Perhaps when you were a child you experienced being measured. Sometimes parents make marks on the wall to emphasize how much a child has grown physically. As children we were measured physically, intellectually, emotionally… how we are growing? Then at some point the nature of that measuring starts to compare itself to an end point rather than the beginning point.  We mark a wrinkle (one step towards old age) A gray hair (another step towards old age). Perhaps we worry more about a physical symptom than we would have when our hair was colored rich and deep and our skin was rosy and clear.  One great blessing of combining the inner and outer yogas is that the processes are designed to liberate us from time. A mark of a well-done yoga practice is that decline is minimized and many times even reversed. One advantage of studying the tales of the great accomplished masters is that they completely transcend time. They choose when to leave the body behind. It’s a great teaching. There are many records  (Paramahansa Yogananda, Shri Brahamananda Saraswati ) of enlightened beings whose bodies did not compose after death but remained intact as their devotees prepared the funeral rites. When Shri Brahmananda Saraswati was cremated it is said that his ashes were pure and white as snow. He also regenerated his body and brain after a stroke through study and practice of Sanskrit (an energetically based yoga practice).

What does that mean for us as contemporary yogis? We don’t really know. We don’t really know what that means. Will we be immortal? Do we want to be immortal? Will we just stay lively? Will we live on as souls beyond the body?

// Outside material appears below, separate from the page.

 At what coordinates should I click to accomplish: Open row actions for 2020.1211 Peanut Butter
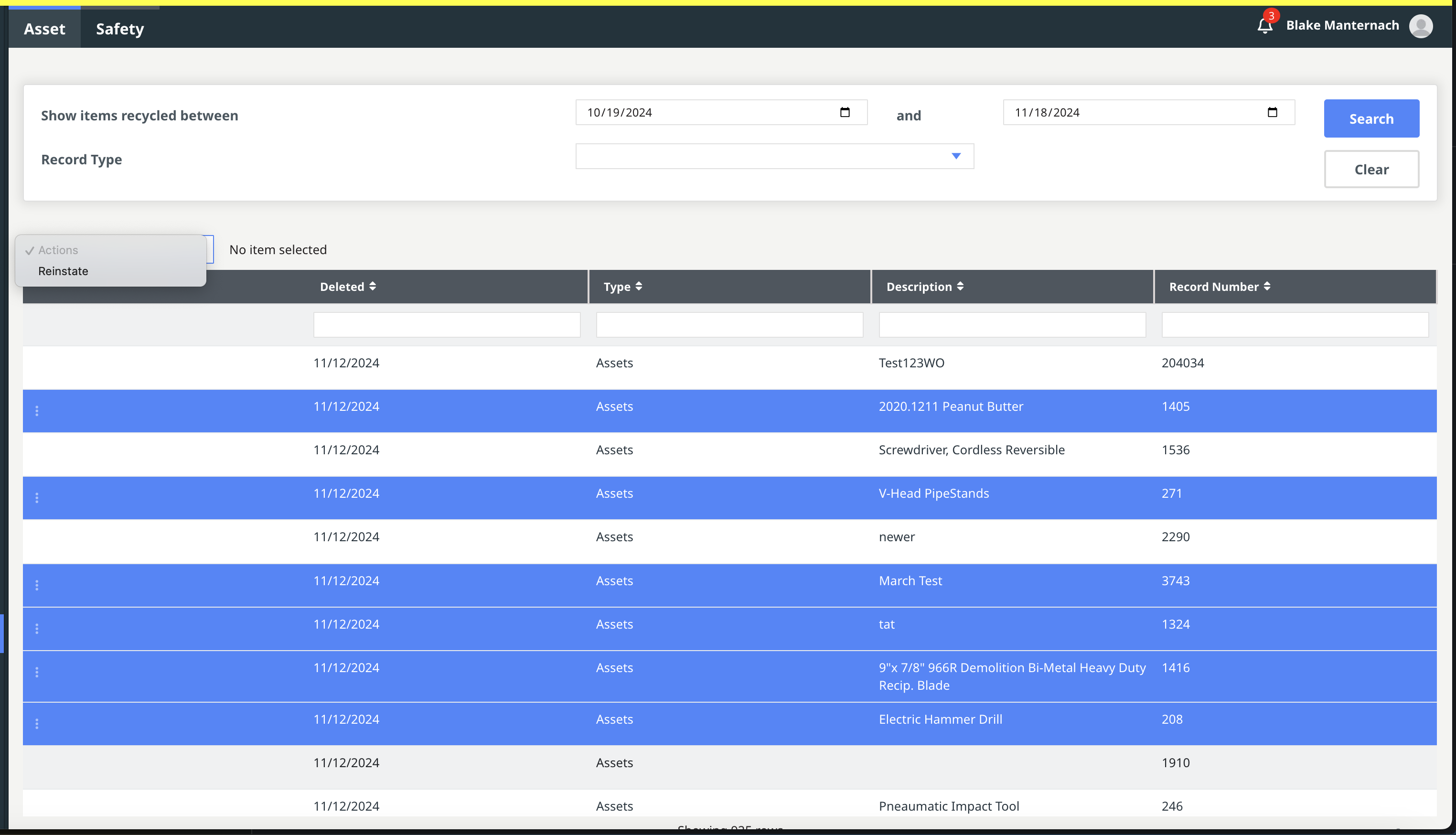coord(37,411)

What we do know is that well-done yoga is a rejuvenating practice.  It’s hormonal, it’s energetic, it’s the nervous system but essentially to tap into the field of consciousness is to tap into that place beyond time and that is infinite.  To keep the spiritual dimensions of the practice front and center. Serenity makes for a great facelift.

How do we make this more tangible? The usual choices for this kind of experiment are meditation or chanting. The point is your body will change through these practices.  And you can practice it and find out.  Just note that other lifestyle choices will mitigate your results.  Wise lifestyle choices will enhance them. 

For me the door which opened the understanding of this spirit body connection was yogic chanting. I knew it immediately even though I was not spiritually or athletically accomplished. I was living in New York and had much pain in my body — weight training, aerobics, desk work, crazy diet — so many possible culprits for the pain. After finding no remedy that was clear through the western medicine lens I started yoga to ease the pain.

I noticed almost immediately that if the class started with an Om  my body didn’t hurt as much during class. I thought it was a goofy thing and I made jokes about it. I figured I was imagining things, but then I found the Jivamukti Yoga Center in New York. Chanting was central to that practice,  and I learned there that the ancient yogis understood that the body is made of sound. To those I spoke with and studied with there, when I made the statement that my practice was better if I Om’d first, it made perfect sense. I stayed with that practice for years and experienced many complex postures that I never imagined that I would do in part because my relationship with my body changed as I worked with this understanding that the body was made of sound. Things I could never imagine at 29 opened up for me as I moved towards and through a so called middle age. I am now 58 and I have less pain in my body than I did at age 29 – even in the wake of injury.

For this I rely on my yoga practice.

For the practitioner I believe that the bottom line of this is that we begin to consider that our bodies are not our masters — our hearts and our souls are. To embrace the spiritual aspects of the practice is not to deny the body but to nourish it at a deep level — beyond DNA, consciousness (which is experienced through practice) nourishes our very cells. You will be strengthened by it and it will cost you nothing to try.